Concert

Programme Guide

A lively way to see out the year with the orchestra’s new leader: on this programme Kirill Petrenko presented himself to the Berlin Philharmonic’s audience from a new musical angle – as an interpreter of catchy Broadway melodies. Diana Damrau, performing with the Philharmoniker for the first time, accompanied him on his excursion into the field of musicals. She has, however, already worked with Petrenko a number of times and she raves about his conducting style: “He’s a magician!” The soprano, who established her international fame with the virtuoso role of the Queen of the Night in Wolfgang Amadeus Mozart’s Magic Flute, is considered one of the leading singers in the lyric and coloratura repertoire. She gave her stage debut in a completely different genre, however: as Eliza in Frederick Loewe’s musical My Fair Lady in Würzburg in 1995.
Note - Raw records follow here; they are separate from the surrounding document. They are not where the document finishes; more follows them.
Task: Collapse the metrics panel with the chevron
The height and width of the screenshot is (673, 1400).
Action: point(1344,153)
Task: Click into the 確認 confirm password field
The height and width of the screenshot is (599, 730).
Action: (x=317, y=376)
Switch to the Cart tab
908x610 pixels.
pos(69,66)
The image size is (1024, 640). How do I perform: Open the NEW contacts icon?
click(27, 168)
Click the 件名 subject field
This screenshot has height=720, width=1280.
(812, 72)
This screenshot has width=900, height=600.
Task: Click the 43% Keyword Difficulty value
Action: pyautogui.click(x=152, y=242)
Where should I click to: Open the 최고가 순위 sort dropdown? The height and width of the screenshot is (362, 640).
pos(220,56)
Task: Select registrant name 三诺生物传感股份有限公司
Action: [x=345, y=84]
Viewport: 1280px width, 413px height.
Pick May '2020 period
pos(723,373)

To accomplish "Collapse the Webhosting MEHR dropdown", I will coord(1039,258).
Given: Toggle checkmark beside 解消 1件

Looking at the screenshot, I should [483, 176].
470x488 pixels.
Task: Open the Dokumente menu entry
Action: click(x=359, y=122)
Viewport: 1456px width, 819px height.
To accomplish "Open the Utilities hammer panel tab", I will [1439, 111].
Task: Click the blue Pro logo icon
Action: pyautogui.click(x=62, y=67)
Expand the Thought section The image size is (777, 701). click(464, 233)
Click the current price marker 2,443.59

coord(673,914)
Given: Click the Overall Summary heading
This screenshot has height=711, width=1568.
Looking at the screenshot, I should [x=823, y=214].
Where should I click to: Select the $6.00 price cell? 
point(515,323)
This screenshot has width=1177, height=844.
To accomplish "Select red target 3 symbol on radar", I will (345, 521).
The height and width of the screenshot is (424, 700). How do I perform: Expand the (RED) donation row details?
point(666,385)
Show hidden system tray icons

Diana Damrau shows she is consummately proficient in the musical genre on this programme with hits by Richard Rodgers, Stephen Sondheim, Harold Arlen and Kurt Weill, composer of the Threepenny Opera, who emigrated to the US in the 1930s after the National Socialists took power, and began a major Broadway career. In addition, she assumes the role of Maria in Leonard Bernstein’s successful musical West Side Story with the song I feel pretty. The work is a modern adaptation of Shakespeare’s Romeo and Juliet in New York, in which two rival youth gangs destroy the love between a boy from the Bronx and a Puerto Rican girl. Bernstein succeeded in this work in bringing about a fascinating synthesis of classical music, jazz and Latin American dance rhythms. Three years after the acclaimed premiere, the composer compiled the zippiest dance movements into a symphonic suite.

George Gershwin’s symphonic poem An American in Paris can by all means be understood as musical autobiography. In it, the composer portrays impressions he got as a young American student in Paris: the street noise, the moods on the street, in bars and cafés, his own homesickness, ultimately driven away by enthusiasm about the French “savoir vivre”.